• **EXCERPT TO READ**:
★ ★ ★ ★

The VFTW system also performed well in terms of microbial removal, achieving a 2.1 Ulog reduction in E. coli. This result is consistent with other studies on vertical flow wetlands, which have demonstrated their capacity to reduce bacteria loads through a combination of physical filtration and biological degradation processes [8]. However, despite its overall effectiveness, the VFTW system exhibited greater variability in performance, particularly when subjected to higher hydraulic loads. This variability suggests that while the VFTW system can be highly effective in microbial removal, its performance may fluctuate under operational stress, and further optimization may be required to stabilize its removal efficiency in such conditions. The HFTW system, in contrast, exhibited the weakest performance in terms of microbial removal, achieving an average E. coli reduction of 1.9 Ulog. This is relatively modest and aligns with typical removal efficiencies reported for HFTW systems, which generally range around 1.5 Ulog [9].

The absence of Legionella spp. across all systems, including the HFTW, is noteworthy. Legionella, which can proliferate in warm, stagnant water systems, poses serious health risk, especially in facilities where water is aerosolized, such as vehicle washing stations. The lack of detection of Legionella spp. in both the influent and effluent suggests that the operational temperatures and disinfection measures implemented within the pilot systems were effective in preventing its growth [15]. The Legionella results highlight the importance of maintaining controlled water temperatures and ensuring adequate disinfection in wash facilities to mitigate bacterial proliferation [6].

The primary goal of the NbS prototypes is to treat car wash wastewater to a quality suitable for reuse within the facility, especially during critical washing stages. This approach promotes water sustainability by reducing the need for potable water in car wash operations. Although no specific Spanish regulation mandates car wash facilities to recycle wastewater, many companies implement internal guidelines to ensure the quality of recycled water meets operational standards. In Catalonia, facilities connected to the municipal sewer system must adhere to Decree 130/2003 [19], which regulates wastewater discharge, typically requiring pre-treatment methods like decantation and hydrocarbon separation. Facilities that discharge directly into natural water bodies must comply with the stricter standards outlined in RD 606/2003 [20] under Spain’s Hydraulic Public Domain regulations.

★ ★ ★ ★

(Dataset items)
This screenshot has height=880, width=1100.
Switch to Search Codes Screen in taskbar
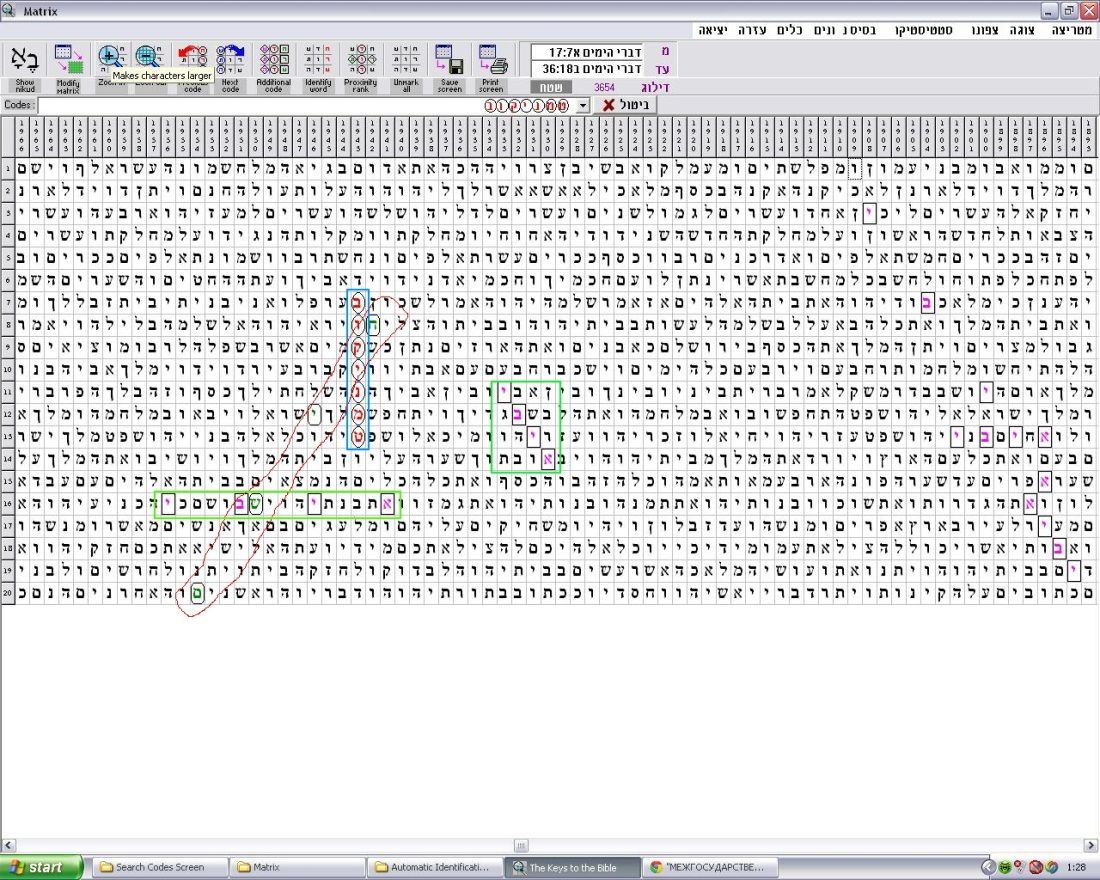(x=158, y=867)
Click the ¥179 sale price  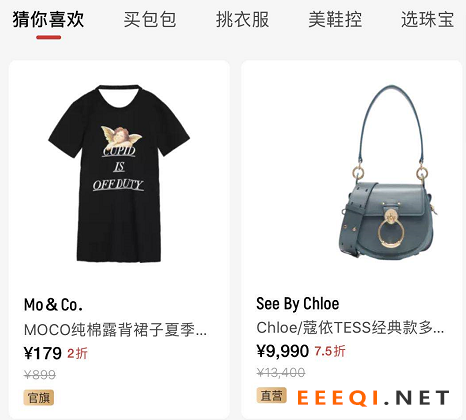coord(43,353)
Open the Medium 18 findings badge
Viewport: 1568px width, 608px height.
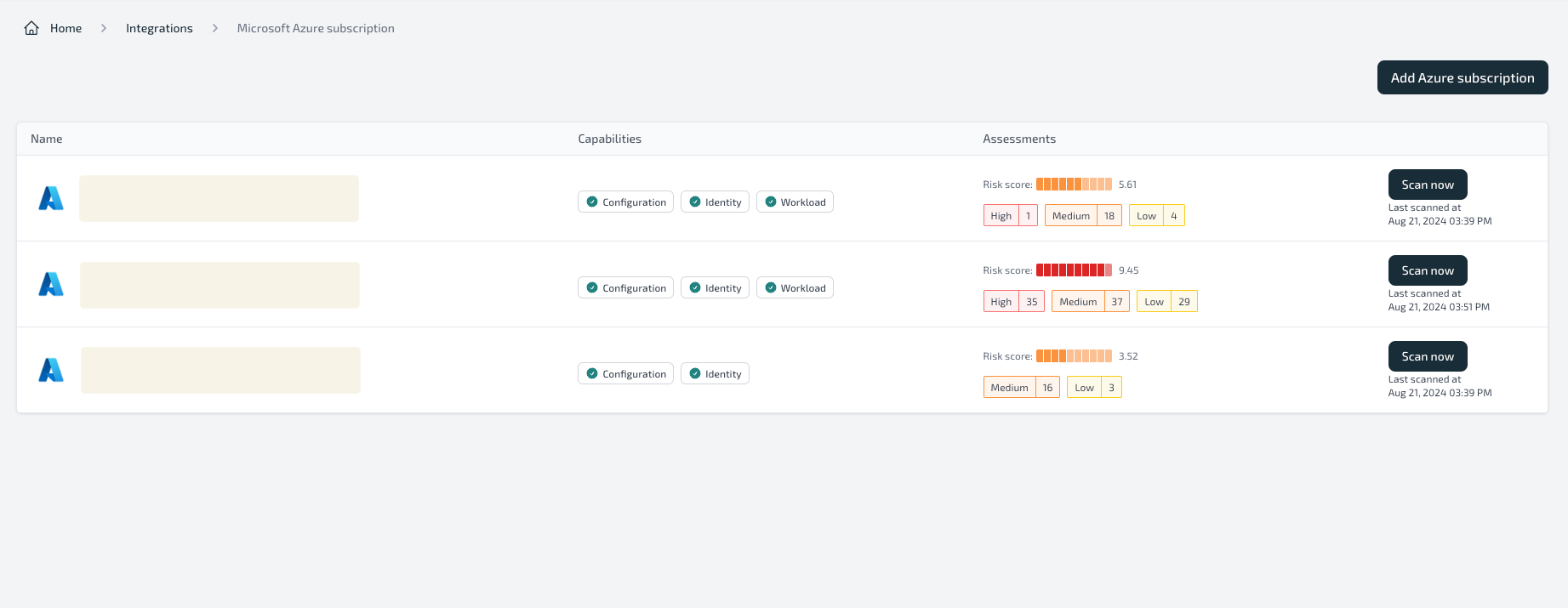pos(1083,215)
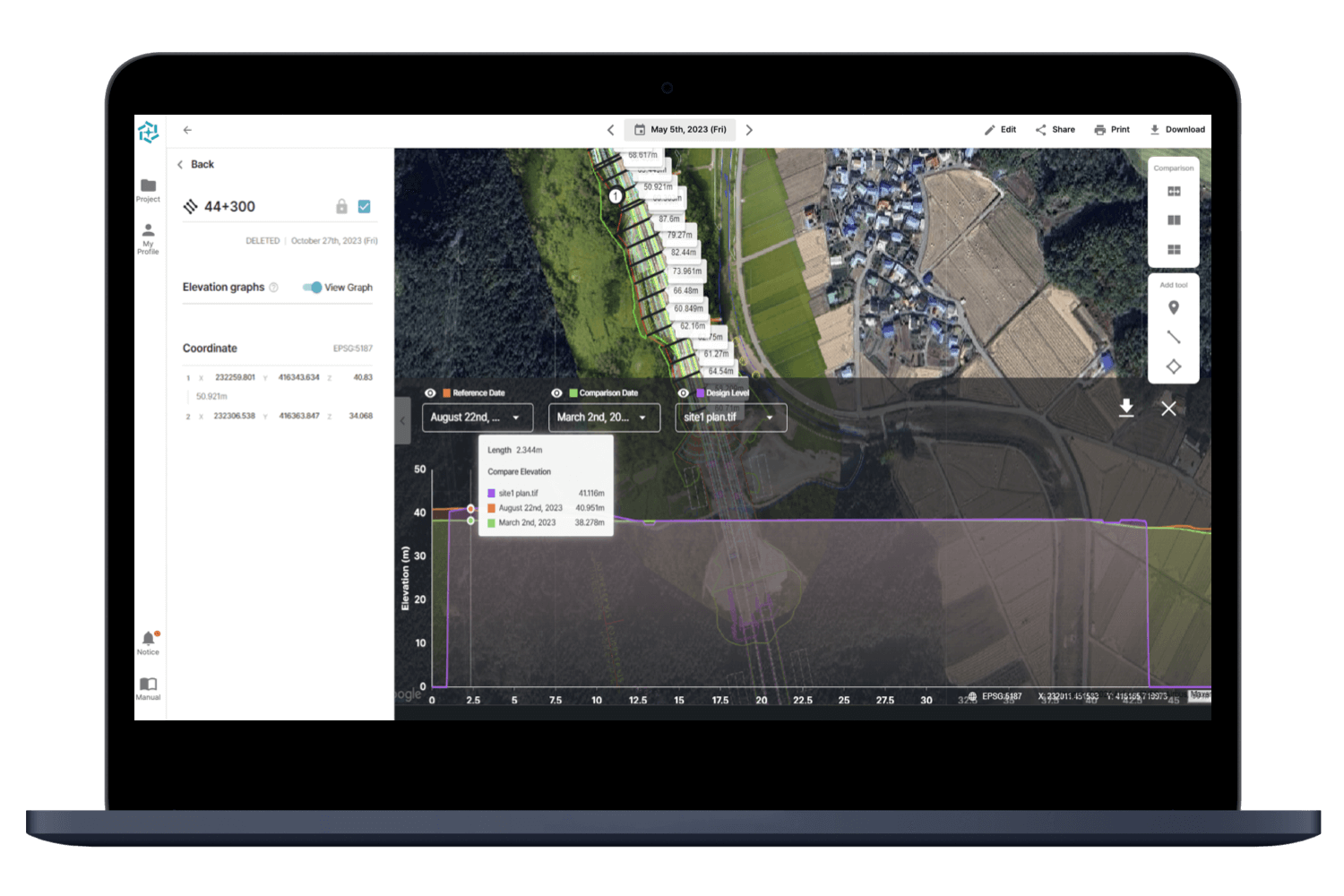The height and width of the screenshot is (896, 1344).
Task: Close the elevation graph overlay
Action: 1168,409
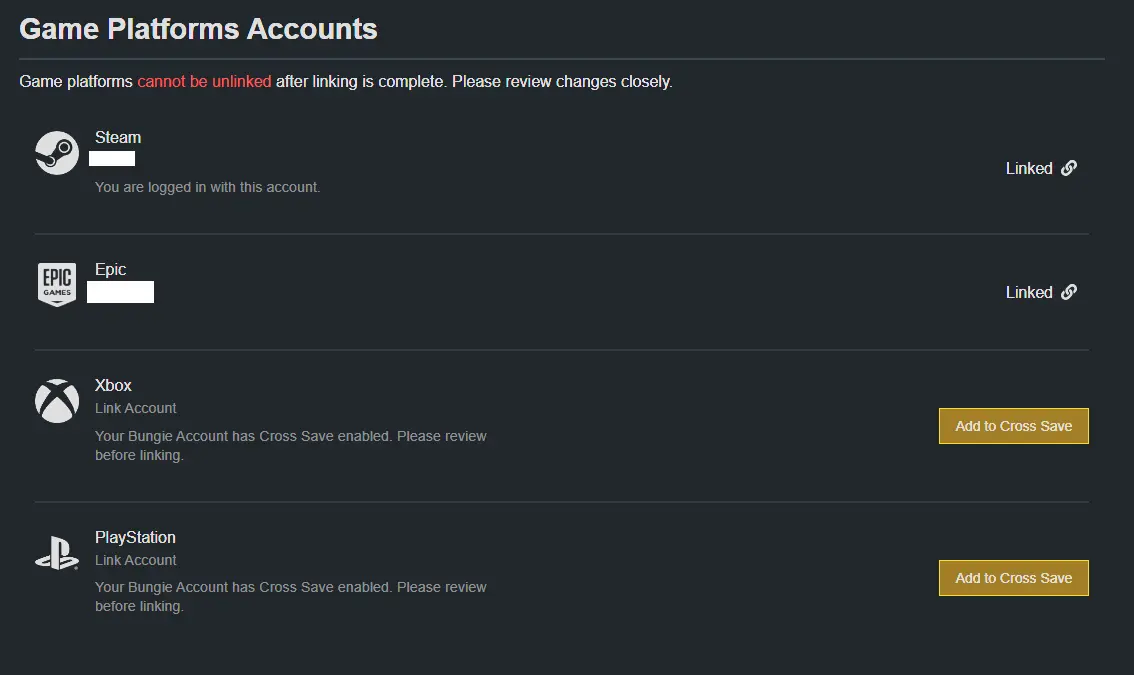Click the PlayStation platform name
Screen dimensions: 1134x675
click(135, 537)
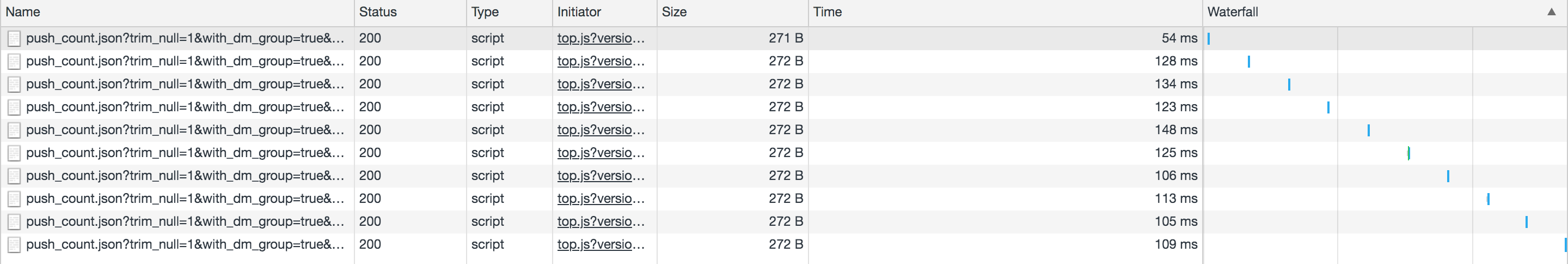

★ ★ ★ ★

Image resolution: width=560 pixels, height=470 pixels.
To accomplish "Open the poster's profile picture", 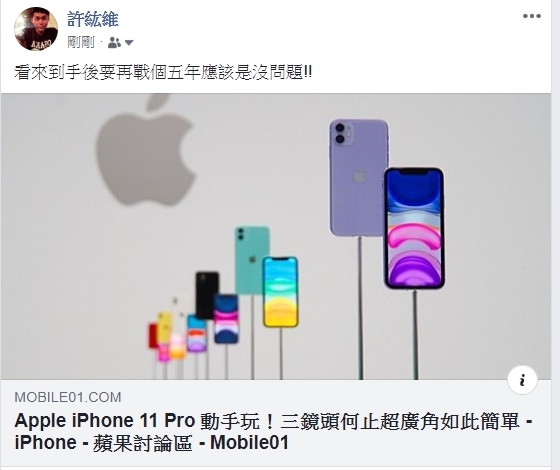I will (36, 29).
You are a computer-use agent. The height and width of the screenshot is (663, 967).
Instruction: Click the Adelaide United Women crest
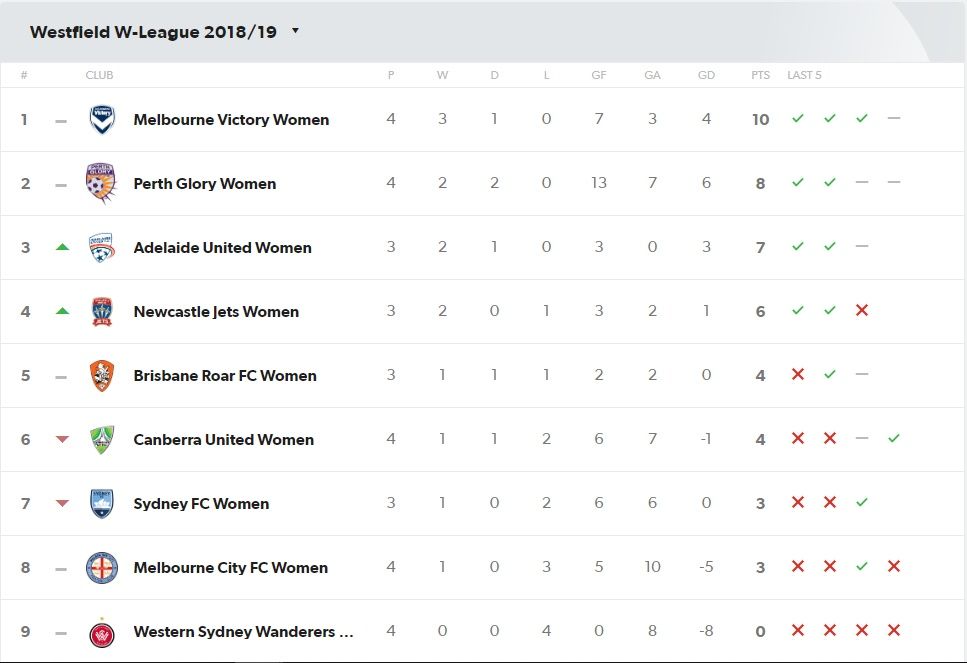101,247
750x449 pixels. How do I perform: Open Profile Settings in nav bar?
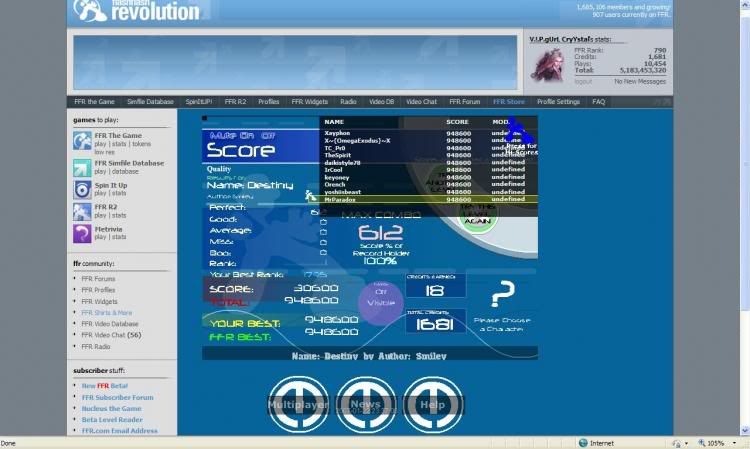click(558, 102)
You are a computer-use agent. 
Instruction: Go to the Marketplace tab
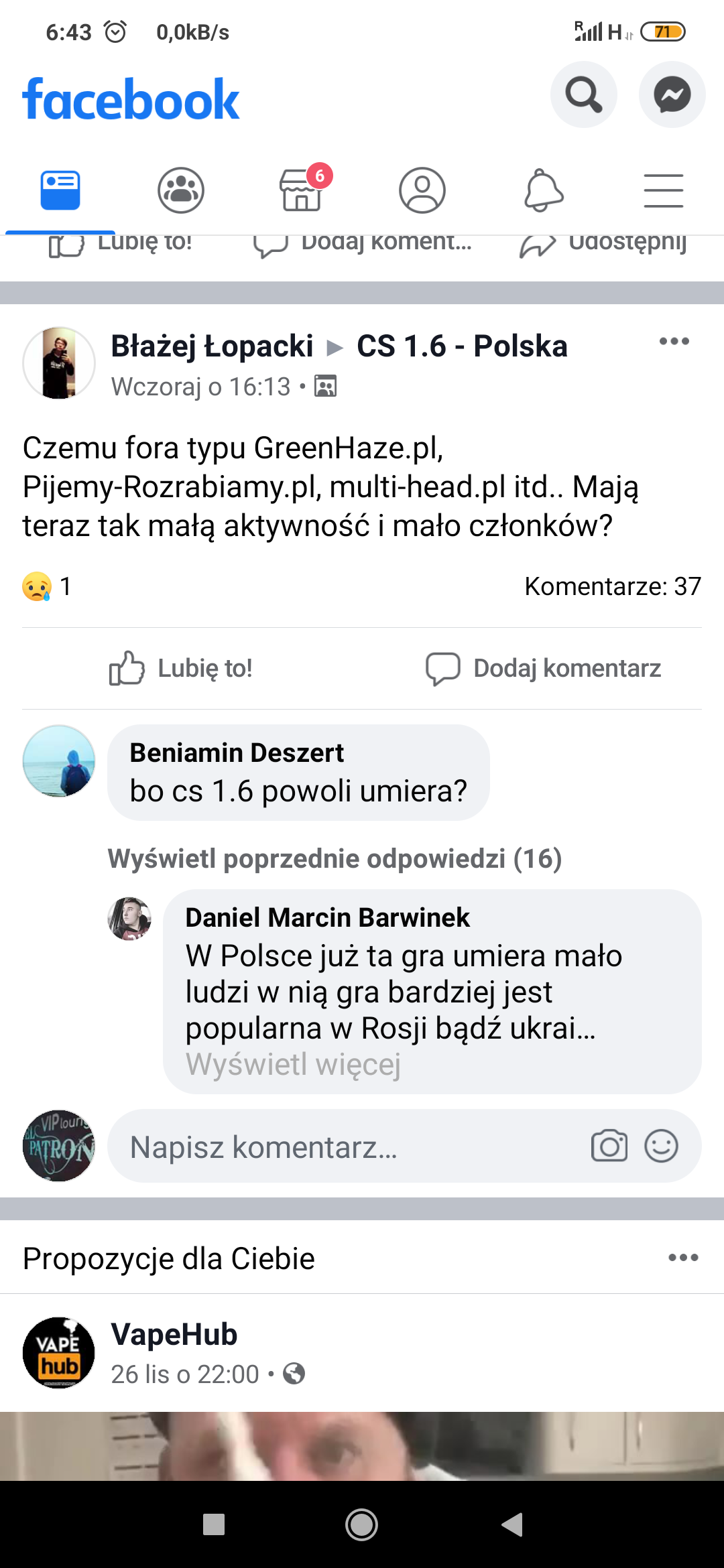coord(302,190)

★ ★ ★ ★

• **TASK 1**: List every reference number that appears in square brackets in the excerpt on treating car wash wastewater with wetlands. Give them in the order they appear.
• **TASK 2**: Carry on the excerpt on treating car wash wastewater with wetlands, starting after its final sentence.

• **WRITTEN RESPONSE 1**: 8, 9, 15, 6, 19, 20

• **WRITTEN RESPONSE 2**:
Spain’s main legal framework for water reuse (Table 5), Royal Decree (RD) 1620/2007 [21], sets criteria for different applications, including vehicle washing, under the “urban uses” category. It defines “reuse” as water treated for a new application, and “recycling” as water treated for reuse within the same process. This study initially followed RD 1620/2007 [21] standards, particularly "Quality 1.2 Services" for industrial vehicle washing. However, Royal Decree (RD) 1085/2024 [22], implemented in October 2024, introduced updated standards, incorporated into this study’s comparative analysis. The updated decree enforces stricter microbial limits and allows for greater operational flexibility in other parameters. Notably, RD 1085/2024 [22] reduces the allowable E. coli limit from 200 CFU/100 mL (RD 1620/2007 [21]) to 100 CFU/100 mL to enhance health safety. It also raises the Suspended Solids (SS) limit from 20 mg/L to 35 mg/L, ensuring quality while accommodating operational needs. Additionally, RD 1085/2024 [22] no longer requires monitoring Intestinal Nematodes, reflecting advancements in treatment technology that have minimized associated risks.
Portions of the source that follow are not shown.